Каждый день Мэрилин вынимала из коробки замороженный пирог или размораживала бифштекс с подливой – она по-прежнему не желала стряпать, а семья молча смирилась с тем, что такова цена присутствия матери, – и строила планы. Какие книги купить Лидии. Какие грядут проекты для научной выставки. Какие летние курсы.
– Только если тебе интересно, – неизменно говорила Мэрилин. – Только если ты сама хочешь.
Всякий раз она говорила искренне, но не замечала, что затаивает дыхание. А вот Лидия замечала. Да, отвечала она всякий раз. Да. Да. И мать выдыхала. В газете – которую Мэрилин между стирками прочитывала от корки до корки, раздел за разделом, размечая ими день, – брезжила надежда. Женщин стали принимать в Йель, затем в Гарвард. Страна учила новые слова: «позитивная дискриминация», «поправка о равных правах», «журнал “Мисс”»[24]. Про себя Мэрилин одной неразрывной златой нитью ткала будущее Лидии – и не сомневалась, что дочь тоже хочет такого будущего: Лидия в белом халате, на высоких каблуках, со стетоскопом на шее; Лидия над операционным столом, а вокруг толпятся мужчины, восхищенные ловкостью ее рук. Изо дня в день эта картина наливалась жизнью.

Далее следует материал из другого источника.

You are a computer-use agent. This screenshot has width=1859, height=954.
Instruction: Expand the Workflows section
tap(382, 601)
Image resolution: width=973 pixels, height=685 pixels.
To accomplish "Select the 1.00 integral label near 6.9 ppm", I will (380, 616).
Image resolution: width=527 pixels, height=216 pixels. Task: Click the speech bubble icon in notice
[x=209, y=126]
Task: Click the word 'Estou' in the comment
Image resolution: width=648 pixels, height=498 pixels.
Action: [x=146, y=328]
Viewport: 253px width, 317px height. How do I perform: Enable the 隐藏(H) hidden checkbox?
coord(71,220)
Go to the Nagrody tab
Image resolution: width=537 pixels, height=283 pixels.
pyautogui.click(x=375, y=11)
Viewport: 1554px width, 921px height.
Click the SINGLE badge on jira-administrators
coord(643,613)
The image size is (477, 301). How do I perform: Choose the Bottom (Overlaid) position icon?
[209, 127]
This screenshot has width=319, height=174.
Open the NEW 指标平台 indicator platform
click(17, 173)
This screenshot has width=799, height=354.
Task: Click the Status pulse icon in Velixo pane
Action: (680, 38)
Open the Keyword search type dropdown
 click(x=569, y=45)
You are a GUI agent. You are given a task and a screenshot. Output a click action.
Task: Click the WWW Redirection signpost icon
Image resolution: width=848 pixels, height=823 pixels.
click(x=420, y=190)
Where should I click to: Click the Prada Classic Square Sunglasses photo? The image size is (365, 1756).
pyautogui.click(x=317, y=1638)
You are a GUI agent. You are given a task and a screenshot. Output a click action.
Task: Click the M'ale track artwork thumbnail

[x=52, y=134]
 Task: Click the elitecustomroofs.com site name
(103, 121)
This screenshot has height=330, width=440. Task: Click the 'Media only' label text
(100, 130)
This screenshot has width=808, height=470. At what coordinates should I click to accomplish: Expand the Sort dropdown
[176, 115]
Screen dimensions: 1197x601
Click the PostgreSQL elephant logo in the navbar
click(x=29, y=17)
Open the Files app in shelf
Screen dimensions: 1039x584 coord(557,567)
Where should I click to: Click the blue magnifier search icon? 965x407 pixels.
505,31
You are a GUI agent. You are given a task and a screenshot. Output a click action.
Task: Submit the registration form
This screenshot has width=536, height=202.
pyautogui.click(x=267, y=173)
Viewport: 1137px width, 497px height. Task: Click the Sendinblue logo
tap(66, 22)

Изо дня в день Нэт за ужином молчал, пока отец расспрашивал Лидию про подруг, пока мать допытывалась про уроки. Когда они по родительскому долгу оборачивались к Нэту, он терял дар речи, поскольку отец – которого до сих пор жгло воспоминание о разбитом телевизоре и пощечине – и слышать не желал про космос. А Нэт читал и думал только об этом. На досуге прошерстил все книжки, какие нашел в школьной библиотеке. «Космические полеты. Аэродинамика. См. также: двигатель внутреннего сгорания; силовая установка; спутник». Заикаясь, он отвечал на пару вопросов, а затем прожектор вновь вперялся в Лидию, и Нэт уходил к себе, к своим журналам по аэронавтике, которые хранил под кроватью, как порнографию. Это вечное затмение его не ранило: каждый день к нему стучалась молчаливая и несчастная Лидия. Он понимал все, чего она не говорила; по сути, оно сводилось к не отпускай. Когда Лидия уходила – корпеть над домашней работой или проектом для научной выставки, – Нэт разворачивал телескоп к окну, к далеким звездам, к чужедальним краям, куда однажды отправится в одиночестве.
А Лидия – вселенский центр поневоле – каждый день собой скрепляла этот мир. Впитывала родительские мечты, унимала бурлящее внутри сопротивление. Текли годы. Пришли и ушли Джонсон, Никсон, Форд. Лидия стала грациозной; Нэт подрос. У материных глаз нарисовались морщинки; отцовские волосы засеребрились на висках. Лидия знала, чего жаждут родители, хоть они и не просили вслух. Всякий раз чудилось, что это такая мелочь – такая низкая плата за их счастье. И Лидия летом учила алгебру. Надевала платье и шла на танцы. Записалась на биологию в колледже – понедельник, среда, пятница, и так все лето.